Provided entries =
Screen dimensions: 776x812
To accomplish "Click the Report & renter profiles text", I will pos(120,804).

---

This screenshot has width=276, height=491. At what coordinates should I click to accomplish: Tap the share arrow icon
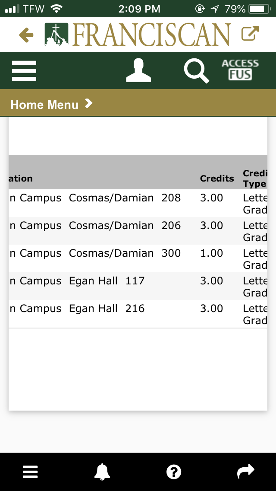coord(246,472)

...

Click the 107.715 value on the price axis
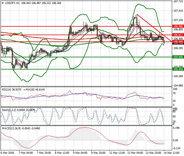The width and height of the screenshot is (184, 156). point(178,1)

The problem = Copy the rows from the line with "Screen dimensions: 776x812" to the line with "I will pos(120,804).", swapping "Screen dimensions" for "Display size" and keeping everything else the same.

Reply to the exercise =
Display size: 776x812
To accomplish "Click the Report & renter profiles text", I will pos(120,804).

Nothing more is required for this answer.